Data listing:
┄┄┄┄┄┄┄┄┄┄
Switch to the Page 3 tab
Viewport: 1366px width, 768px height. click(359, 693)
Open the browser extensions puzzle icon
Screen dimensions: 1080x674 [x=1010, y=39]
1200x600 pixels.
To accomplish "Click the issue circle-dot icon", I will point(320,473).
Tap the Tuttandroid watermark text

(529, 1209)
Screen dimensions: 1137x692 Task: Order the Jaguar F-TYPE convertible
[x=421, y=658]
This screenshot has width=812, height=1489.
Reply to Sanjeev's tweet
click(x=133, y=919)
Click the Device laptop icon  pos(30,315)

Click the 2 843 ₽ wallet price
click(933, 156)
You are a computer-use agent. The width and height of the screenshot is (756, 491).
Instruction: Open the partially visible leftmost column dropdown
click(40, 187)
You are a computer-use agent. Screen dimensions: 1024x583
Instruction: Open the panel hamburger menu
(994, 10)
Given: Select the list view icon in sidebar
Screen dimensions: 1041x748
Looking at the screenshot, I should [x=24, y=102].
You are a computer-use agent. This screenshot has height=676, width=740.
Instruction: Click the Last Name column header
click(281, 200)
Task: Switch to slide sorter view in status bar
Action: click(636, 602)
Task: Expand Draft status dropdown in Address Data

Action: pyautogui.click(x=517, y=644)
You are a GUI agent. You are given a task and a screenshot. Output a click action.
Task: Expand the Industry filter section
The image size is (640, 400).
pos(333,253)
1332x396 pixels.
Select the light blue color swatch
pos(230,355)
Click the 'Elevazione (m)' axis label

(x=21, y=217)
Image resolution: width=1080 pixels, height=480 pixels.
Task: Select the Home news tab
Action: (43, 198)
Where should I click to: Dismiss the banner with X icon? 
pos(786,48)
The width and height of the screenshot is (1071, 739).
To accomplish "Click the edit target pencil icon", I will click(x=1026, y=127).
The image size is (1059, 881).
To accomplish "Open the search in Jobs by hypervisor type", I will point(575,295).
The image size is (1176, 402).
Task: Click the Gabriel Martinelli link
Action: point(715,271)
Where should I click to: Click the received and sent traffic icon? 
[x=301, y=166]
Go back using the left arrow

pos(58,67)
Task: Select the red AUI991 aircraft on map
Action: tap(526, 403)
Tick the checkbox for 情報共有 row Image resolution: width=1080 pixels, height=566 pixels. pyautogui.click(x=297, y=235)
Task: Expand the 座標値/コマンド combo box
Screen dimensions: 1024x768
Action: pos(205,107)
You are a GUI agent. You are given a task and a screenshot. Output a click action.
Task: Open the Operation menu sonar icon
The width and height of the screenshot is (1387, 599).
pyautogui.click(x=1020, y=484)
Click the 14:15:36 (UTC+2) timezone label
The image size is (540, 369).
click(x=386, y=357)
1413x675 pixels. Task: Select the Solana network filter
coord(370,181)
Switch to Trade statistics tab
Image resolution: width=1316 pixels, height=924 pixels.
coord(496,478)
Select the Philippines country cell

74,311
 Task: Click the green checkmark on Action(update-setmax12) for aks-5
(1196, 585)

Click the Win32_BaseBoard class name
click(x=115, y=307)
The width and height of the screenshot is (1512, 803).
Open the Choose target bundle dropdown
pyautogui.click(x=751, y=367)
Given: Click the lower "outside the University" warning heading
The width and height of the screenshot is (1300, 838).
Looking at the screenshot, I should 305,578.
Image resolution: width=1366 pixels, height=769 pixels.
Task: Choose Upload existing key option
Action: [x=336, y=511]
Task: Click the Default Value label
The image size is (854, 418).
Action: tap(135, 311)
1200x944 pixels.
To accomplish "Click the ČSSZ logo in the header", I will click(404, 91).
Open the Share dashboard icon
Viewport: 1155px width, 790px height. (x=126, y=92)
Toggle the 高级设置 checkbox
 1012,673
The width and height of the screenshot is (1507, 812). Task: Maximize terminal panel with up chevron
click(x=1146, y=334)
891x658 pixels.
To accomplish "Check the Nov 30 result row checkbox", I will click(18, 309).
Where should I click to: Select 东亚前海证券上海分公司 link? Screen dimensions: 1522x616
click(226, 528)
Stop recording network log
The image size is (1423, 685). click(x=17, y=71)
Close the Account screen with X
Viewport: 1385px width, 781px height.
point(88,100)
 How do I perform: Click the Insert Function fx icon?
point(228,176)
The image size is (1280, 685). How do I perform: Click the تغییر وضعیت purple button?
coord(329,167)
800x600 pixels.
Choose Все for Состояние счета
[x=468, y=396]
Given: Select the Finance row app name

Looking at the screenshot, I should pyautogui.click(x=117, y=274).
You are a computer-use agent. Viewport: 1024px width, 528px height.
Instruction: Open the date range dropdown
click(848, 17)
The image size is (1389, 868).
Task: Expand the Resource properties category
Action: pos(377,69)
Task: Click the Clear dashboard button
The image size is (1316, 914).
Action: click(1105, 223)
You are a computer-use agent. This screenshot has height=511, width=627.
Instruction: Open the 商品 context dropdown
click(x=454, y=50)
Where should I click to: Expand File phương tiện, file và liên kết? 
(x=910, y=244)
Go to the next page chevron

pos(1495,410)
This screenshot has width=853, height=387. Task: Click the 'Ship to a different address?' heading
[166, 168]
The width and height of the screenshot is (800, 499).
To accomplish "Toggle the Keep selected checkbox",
┄┄┄┄┄┄┄┄┄┄
Exercise instructions:
Return each line in the records that holds the string "computer".

Answer section:
You are a computer-use agent. The width and height of the screenshot is (756, 491).
You are a computer-use agent. Screen dimensions: 1024x583
You are a computer-use agent. This screenshot has height=676, width=740.
You are a computer-use agent. Viewport: 1024px width, 528px height.
You are a computer-use agent. This screenshot has height=511, width=627.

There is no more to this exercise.